1º.- Se absuelve a la demandada de la pretensión de nulidad de la clausula de comisión de apertura contenida en la escritura de 29 de Enero del 2002, absolviéndola asimismo de la devolución de cantidades abonadas derivadas de la misma. Se mantiene la nulidad de la clausula de comisión de apertura de 15 de Septiembre del 2004, por lo que se condena a la demandada a devolver al actor la cantidad de 1.100 € con sus correspondientes intereses legales desde el abono de dicha cantidad.

2º.-Se absuelve a la demandada de la pretensión de nulidad de la clausula de gastos contenida en la escritura de compraventa con subrogación hipotecaria de fecha 29 de enero de 2002, por lo que la cantidad a abonar por la demandada al actor en relación con la nulidad de las clausulas de gastos de las otras dos escrituras se fija en 1188,21 €, en lugar de la establecida en la sentencia recurrida, todo ello mas sus correspondientes intereses legales desde los respectivos pagos.

3º.- Se mantiene el resto de la resolución recurrida, todo ello sin hacer imposición al apelante de las costas de esta alzada, acordando la devolución del depósito constituido.

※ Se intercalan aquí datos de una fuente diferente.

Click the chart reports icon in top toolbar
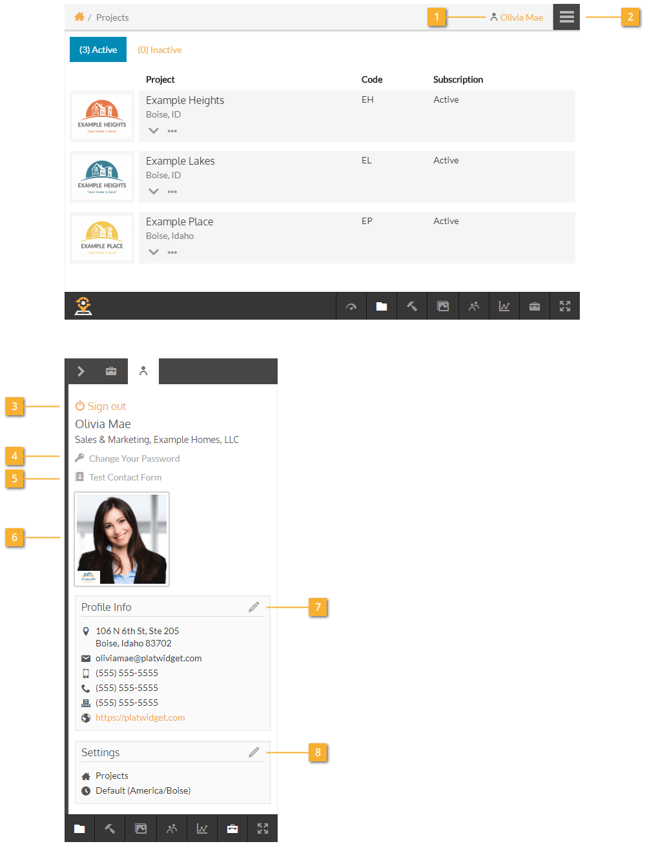 pyautogui.click(x=504, y=307)
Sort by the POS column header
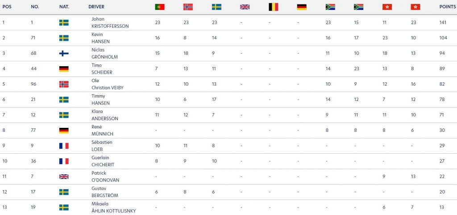Viewport: 457px width, 215px height. point(7,7)
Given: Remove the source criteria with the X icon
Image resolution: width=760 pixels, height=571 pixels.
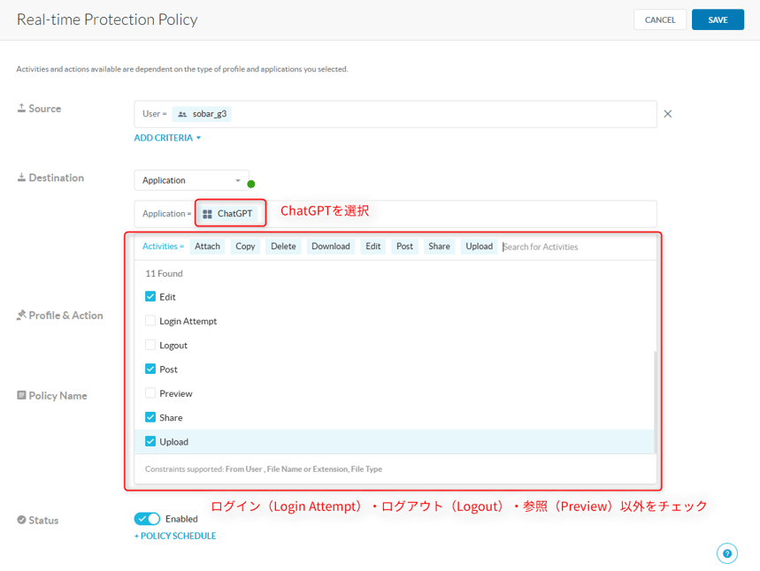Looking at the screenshot, I should click(x=668, y=114).
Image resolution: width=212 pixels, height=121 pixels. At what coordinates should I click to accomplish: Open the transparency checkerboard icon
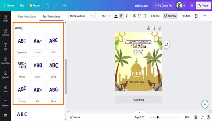[197, 16]
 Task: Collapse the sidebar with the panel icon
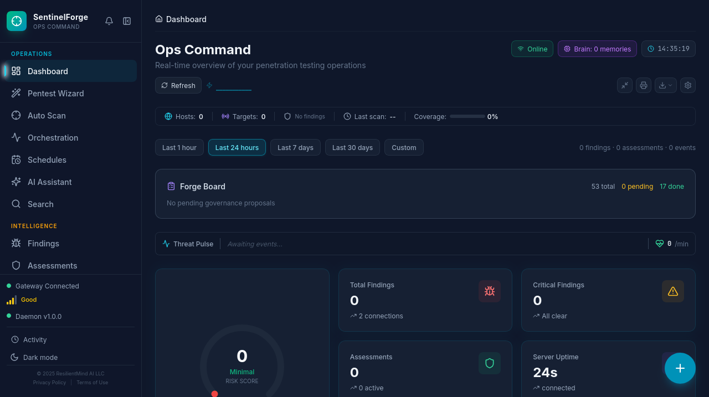pos(127,20)
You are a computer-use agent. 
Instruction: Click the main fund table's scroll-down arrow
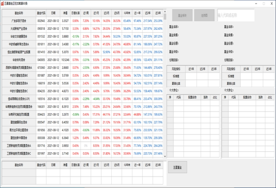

Notifíquese la presente a las partes haciéndoles saber que la misma no es firme, procediendo contra dicha resolución, en su caso, los recursos de casación, solo si la resolución del recurso presenta interés casacional y extraordinario por infracción procesal si cabe la casación, los cuales deberán interponerse ante esta Sala dentro del plazo de veinte días contados desde el día siguiente a la notificación de ésta, y con certificación de la presente, devuélvanse los autos originales al Juzgado de su procedencia para la ejecución de lo resuelto.

Así por esta nuestra sentencia, de la que se unirá testimonio al rollo de Sala, definitivamente juzgando, lo pronunciamos, mandamos y firmamos.

"La difusión del texto de esta resolución a partes no interesadas en el proceso en el que ha sido dictada sólo podrá llevarse a cabo previa disociación de los datos de carácter personal que los mismos contuvieran y con pleno respeto al derecho a la intimidad, a los derechos de las personas que requieran un especial deber de tutela o a la garantía del anonimato de las víctimas o perjudicados, cuando proceda.

Los datos personales incluidos en esta resolución no podrán ser cedidos, ni comunicados con fines contrarios a las leyes."